- _PROBLEM TO SOLVE_
Using the entries below, restate word for word only the lines from the one with "Where should I" to the final line, leaving the pictures out.

═══ INFORMATION SHOWN ═══

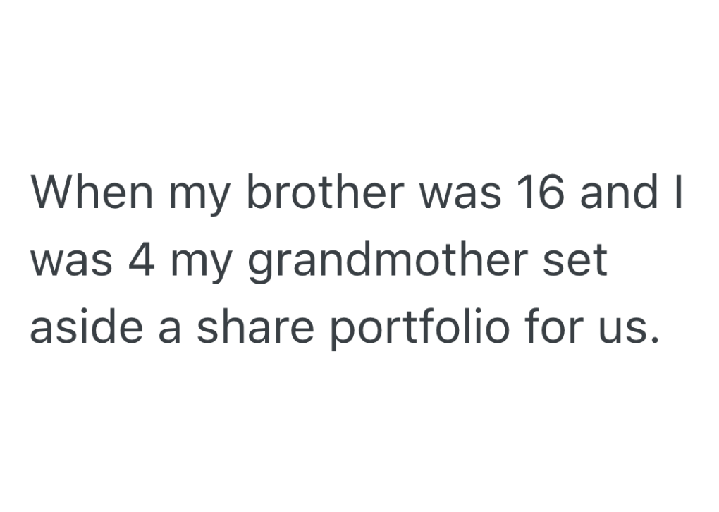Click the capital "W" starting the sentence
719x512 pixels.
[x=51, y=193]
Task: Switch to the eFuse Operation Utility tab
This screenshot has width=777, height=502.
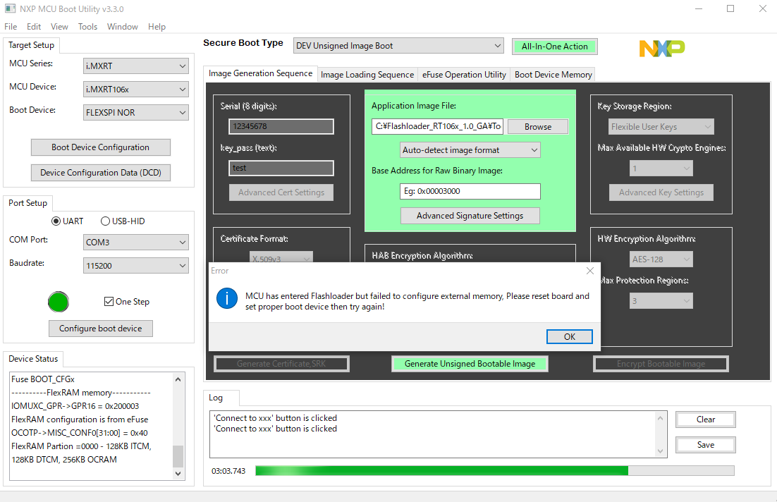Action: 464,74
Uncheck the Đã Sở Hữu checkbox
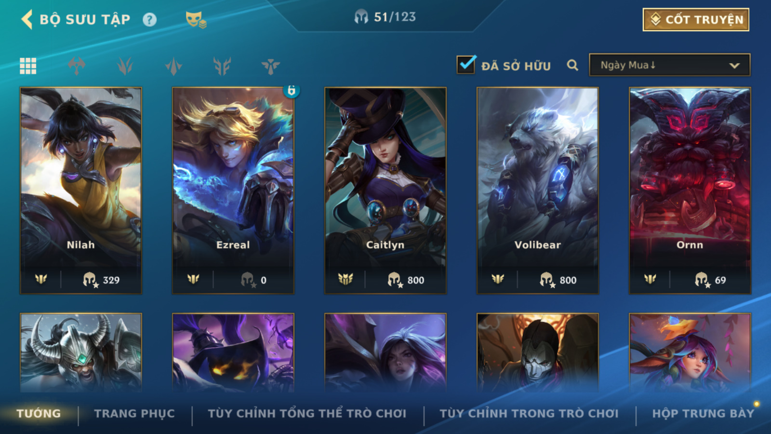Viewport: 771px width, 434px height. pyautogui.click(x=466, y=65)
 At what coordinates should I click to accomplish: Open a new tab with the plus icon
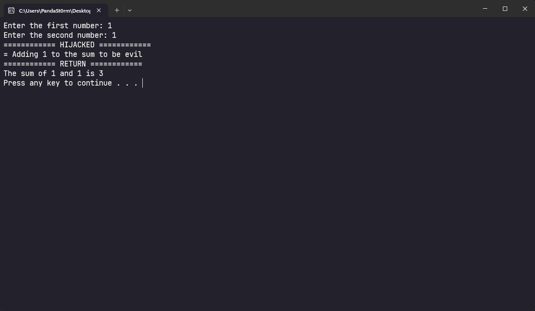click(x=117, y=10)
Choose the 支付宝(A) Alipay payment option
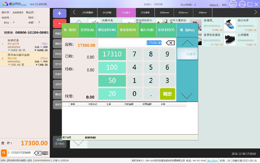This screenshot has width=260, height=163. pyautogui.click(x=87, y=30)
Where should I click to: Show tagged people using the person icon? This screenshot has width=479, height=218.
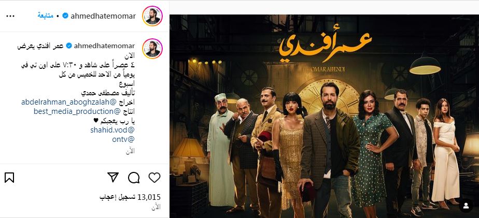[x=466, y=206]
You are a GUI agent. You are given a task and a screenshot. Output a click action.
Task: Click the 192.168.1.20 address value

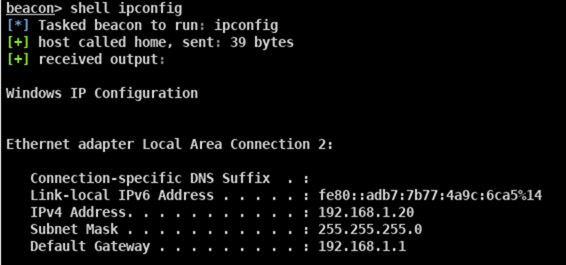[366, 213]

═══

- _ANSWER BELOW_
Where should I click to: Show tagged people using the person icon? This screenshot has width=479, height=218.
[x=466, y=206]
You are a GUI agent. You are given a task and a screenshot. Output a click action.
Task: Click the 192.168.1.20 address value

[366, 213]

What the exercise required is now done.